*ITEMS*:
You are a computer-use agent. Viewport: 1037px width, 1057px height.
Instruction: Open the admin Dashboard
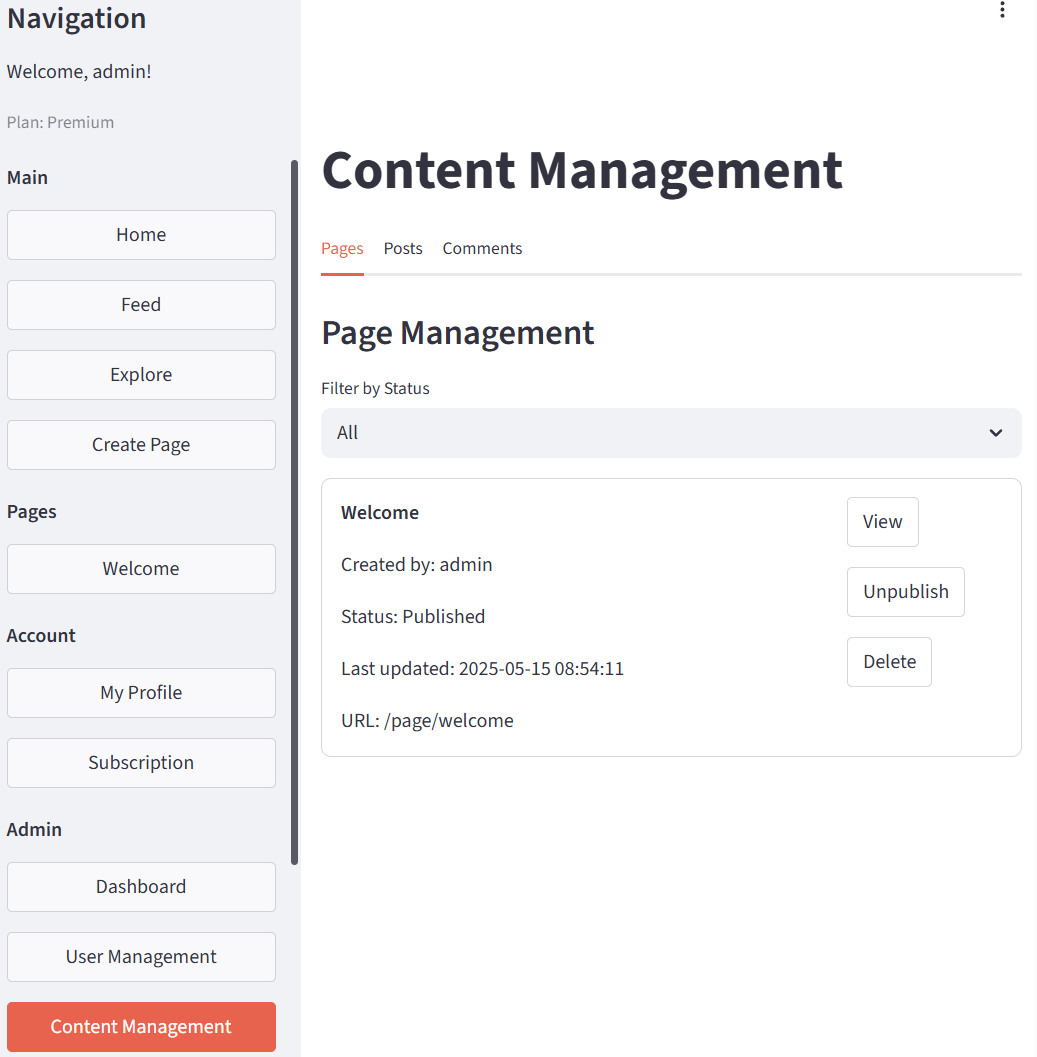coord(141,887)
...
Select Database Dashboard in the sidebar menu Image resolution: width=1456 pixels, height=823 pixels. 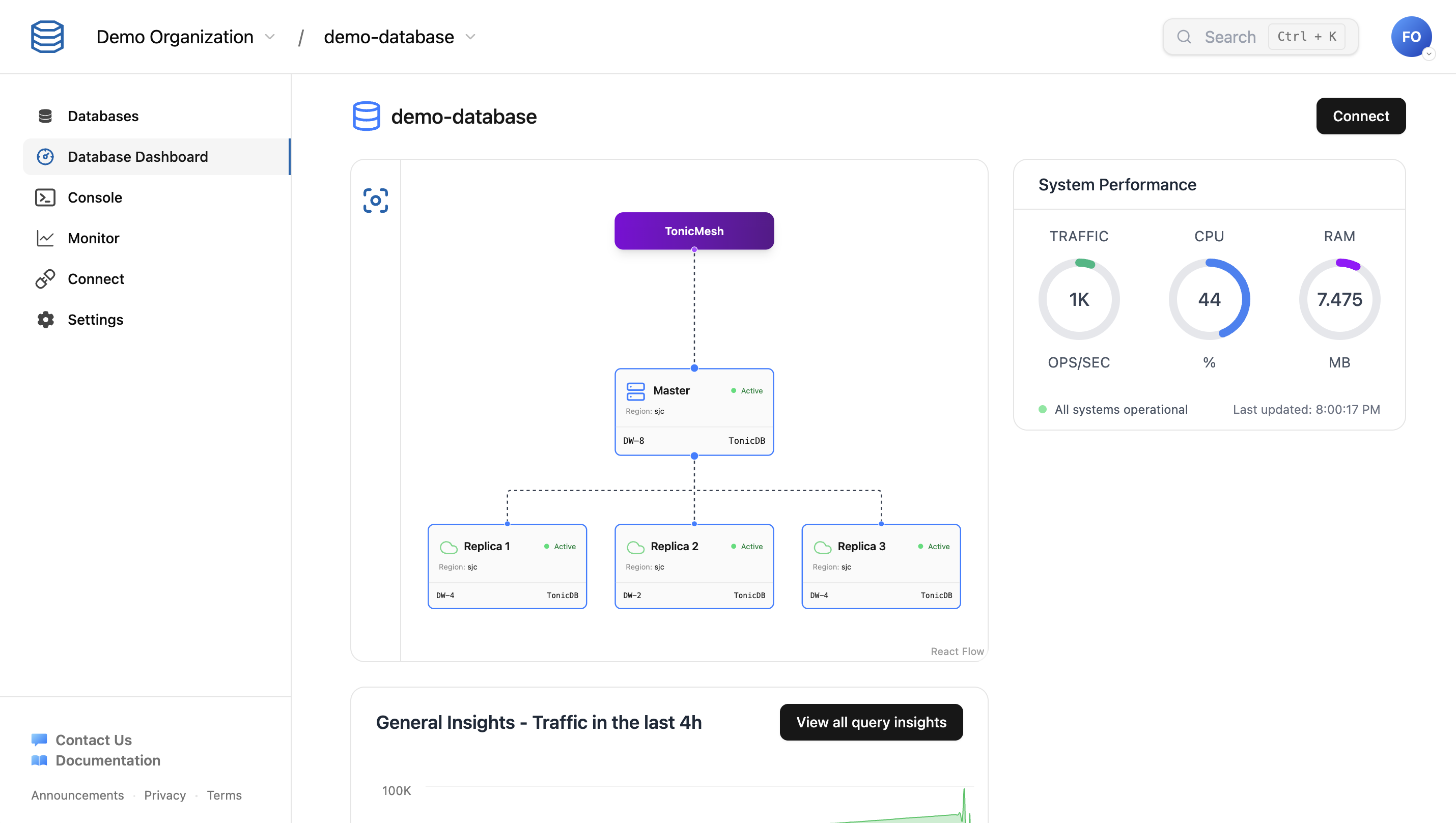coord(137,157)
---
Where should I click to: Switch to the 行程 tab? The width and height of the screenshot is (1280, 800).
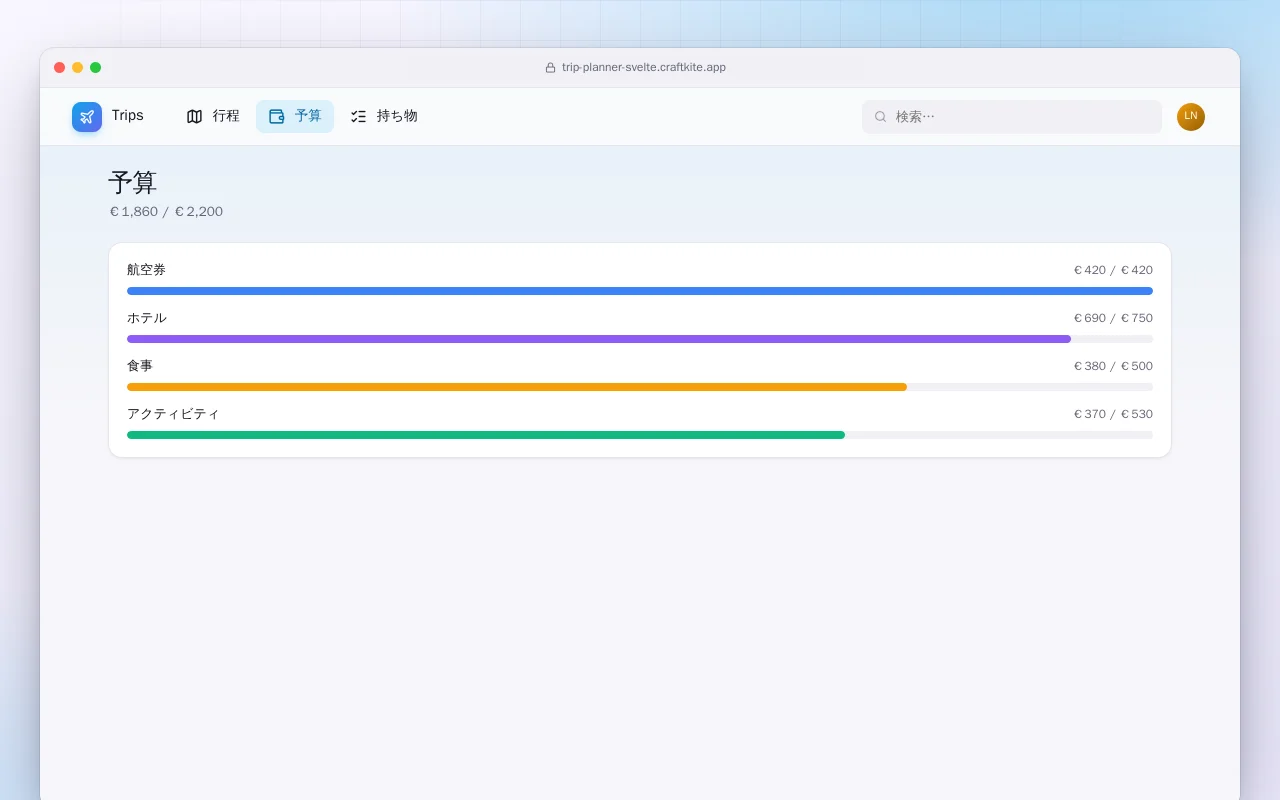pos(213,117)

*EXERCISE DESCRIPTION*: Starting at the line containing "You are a computer-use" and ending at the line containing "coord(141,887)", substitute "main" for "admin" and write out only those lines, with everything else unchanged and the pictures left out.

*COMPLETE RESPONSE*:
You are a computer-use agent. Viewport: 1037px width, 1057px height.
Instruction: Open the main Dashboard
coord(141,887)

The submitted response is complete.